Abstract
Herein we show, using several novel imaging and computational approaches, how the air exchange units (AEUs) of the lung develop from the tips and sides of distinct families of tortuous ducts, that themselves ramify as distinct families distal to the bronchoalveolar duct junctions (BADJs), prenatally in humans but postnatally in mice. The mature AEUs thus consist of indented spheroids tightly packed between quite regularly spaced distal ducts. Since the diameter of the BADJs and the distal ducts increases rather than decreasing during the formation of AEUs, we further deduce that the AEUs must form by circular epithelial precursor buckling at their mouths with resulting extrusion of their lumen into the surrounding mesenchyme, stabilized firstly by interlocking rings of elastin and later by rings of elastin and collagen fibers surrounding the mouth of each of the prospective AEUs. Furthermore, we show that the surface of each of the AEUs is highly rugose, being indented by the capillary network that lies close beneath the AES membranes. We propose that, the kissing theorem proposed of Newton that expresses the number of times billiard balls may touch within their frame is a parsimonious solution to achieving optimum packing of the distal AES unit spaces, while allowing sufficient space between them to allow for conducting airways, closely applied pulsatile capillary blood vessels, lymphatics, nerves and other key components of the interstitial mesenchyme.
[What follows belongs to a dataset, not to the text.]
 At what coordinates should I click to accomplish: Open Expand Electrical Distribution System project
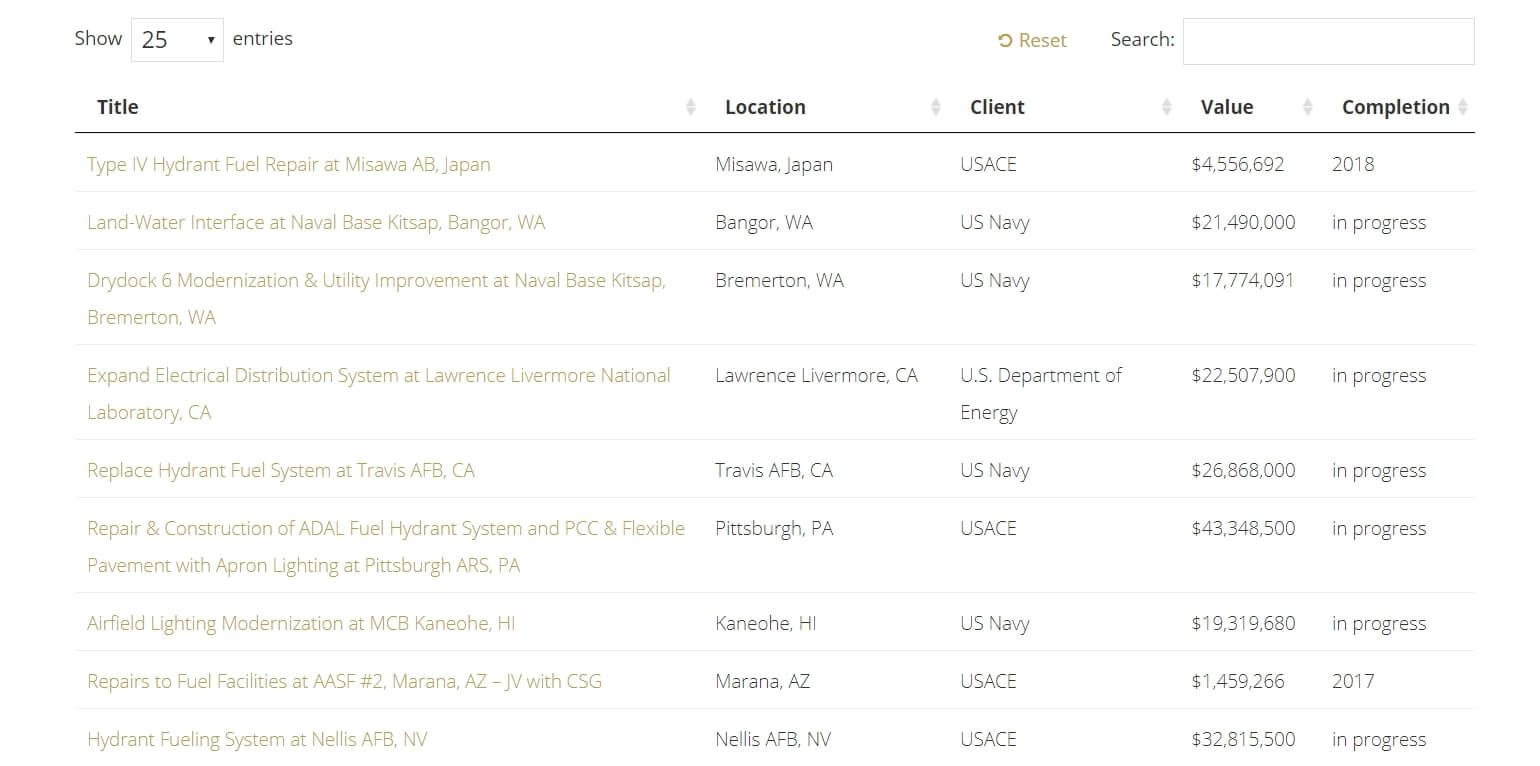click(x=378, y=376)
Summary statement Employing novel imaging and computational approaches we here deduce some new concepts as to how the distal shaping of airway lineage stem and progenitor cells may contribute to the growth and form of the air exchange surface (AES) of the lung, distal to the bronchoalveolar duct junction (BADJ). We then propose that the AES extrudes from the sides and tips of distinct families of small ducts, apparently by buckling of the thinning luminal epithelium into the surrounding mesenchyme, stabilized firstly by rings of elastin and later by rings of collagen and elastin fibers, that surround the mouth of each distal unit of the AES. We propose this mechanism as a parsimonious solution to achieving the optimum form, packing density and functional efficiency of the AES, while allowing sufficient space between for the plumbing of conducting airways, pulsatile capillary blood vessels, lymphatics, nerves and other key matrix and cellular components within the interstitial mesenchyme.